=== TASK BRIEF ===
For every line in the data below that contains "page", copy the line.
━━ THE INPUT ━━
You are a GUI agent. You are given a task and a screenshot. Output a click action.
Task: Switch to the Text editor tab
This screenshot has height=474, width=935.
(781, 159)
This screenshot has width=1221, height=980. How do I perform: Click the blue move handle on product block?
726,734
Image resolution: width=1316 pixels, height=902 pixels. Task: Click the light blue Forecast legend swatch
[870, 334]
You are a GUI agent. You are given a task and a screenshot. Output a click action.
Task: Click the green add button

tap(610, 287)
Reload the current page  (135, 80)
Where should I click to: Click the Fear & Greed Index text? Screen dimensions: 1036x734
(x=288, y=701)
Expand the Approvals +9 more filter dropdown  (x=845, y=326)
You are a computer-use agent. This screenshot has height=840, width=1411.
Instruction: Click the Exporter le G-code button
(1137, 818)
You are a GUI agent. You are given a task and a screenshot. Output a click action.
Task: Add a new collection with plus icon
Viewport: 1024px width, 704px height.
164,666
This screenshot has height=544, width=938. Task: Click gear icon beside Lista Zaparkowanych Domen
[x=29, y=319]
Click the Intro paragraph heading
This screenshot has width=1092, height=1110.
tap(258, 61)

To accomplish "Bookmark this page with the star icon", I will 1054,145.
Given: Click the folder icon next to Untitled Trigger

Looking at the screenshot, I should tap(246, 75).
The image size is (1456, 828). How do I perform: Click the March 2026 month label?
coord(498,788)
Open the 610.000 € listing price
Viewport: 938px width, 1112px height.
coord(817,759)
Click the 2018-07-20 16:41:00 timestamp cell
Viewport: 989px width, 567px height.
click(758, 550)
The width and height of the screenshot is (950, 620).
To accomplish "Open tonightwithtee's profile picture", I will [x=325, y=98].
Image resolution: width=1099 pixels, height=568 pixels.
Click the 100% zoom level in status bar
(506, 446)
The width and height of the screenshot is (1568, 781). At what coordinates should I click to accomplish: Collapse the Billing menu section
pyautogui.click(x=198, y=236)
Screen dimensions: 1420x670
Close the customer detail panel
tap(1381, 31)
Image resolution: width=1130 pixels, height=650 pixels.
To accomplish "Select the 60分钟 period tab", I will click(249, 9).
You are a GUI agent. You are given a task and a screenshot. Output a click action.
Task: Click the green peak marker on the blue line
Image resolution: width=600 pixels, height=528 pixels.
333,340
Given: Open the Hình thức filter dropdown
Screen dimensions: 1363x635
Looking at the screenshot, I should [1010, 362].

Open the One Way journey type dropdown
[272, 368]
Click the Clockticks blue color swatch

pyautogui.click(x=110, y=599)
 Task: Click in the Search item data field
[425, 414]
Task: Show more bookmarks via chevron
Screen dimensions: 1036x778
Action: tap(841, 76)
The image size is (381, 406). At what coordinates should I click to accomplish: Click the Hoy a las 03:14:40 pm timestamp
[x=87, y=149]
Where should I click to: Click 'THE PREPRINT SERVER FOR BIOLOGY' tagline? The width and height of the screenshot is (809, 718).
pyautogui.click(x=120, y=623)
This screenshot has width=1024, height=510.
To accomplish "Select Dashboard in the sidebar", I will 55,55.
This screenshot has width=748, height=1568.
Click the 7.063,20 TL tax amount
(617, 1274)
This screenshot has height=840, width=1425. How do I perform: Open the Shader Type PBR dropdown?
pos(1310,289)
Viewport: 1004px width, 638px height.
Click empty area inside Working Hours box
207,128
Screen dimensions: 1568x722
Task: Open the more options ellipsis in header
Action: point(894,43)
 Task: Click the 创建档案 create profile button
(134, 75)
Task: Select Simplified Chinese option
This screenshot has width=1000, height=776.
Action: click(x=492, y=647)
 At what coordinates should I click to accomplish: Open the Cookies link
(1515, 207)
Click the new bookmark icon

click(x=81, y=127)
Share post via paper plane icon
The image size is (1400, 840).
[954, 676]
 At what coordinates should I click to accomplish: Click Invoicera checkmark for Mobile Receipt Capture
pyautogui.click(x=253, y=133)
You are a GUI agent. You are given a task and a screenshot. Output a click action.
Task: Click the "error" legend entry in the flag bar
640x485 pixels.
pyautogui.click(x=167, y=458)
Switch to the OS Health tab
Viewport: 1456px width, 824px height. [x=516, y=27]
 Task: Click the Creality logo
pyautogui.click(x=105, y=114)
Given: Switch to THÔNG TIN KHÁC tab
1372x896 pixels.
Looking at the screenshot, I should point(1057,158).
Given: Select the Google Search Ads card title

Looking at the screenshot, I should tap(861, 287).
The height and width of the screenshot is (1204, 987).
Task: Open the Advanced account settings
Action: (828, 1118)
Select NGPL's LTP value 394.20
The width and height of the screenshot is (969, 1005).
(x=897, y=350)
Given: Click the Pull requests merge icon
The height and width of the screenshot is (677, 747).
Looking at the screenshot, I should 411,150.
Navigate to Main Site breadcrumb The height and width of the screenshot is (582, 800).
━━━
=== EXERCISE ANSWER ===
Reload the current page  (135, 80)
To accomplish "Bookmark this page with the star icon", I will 1054,145.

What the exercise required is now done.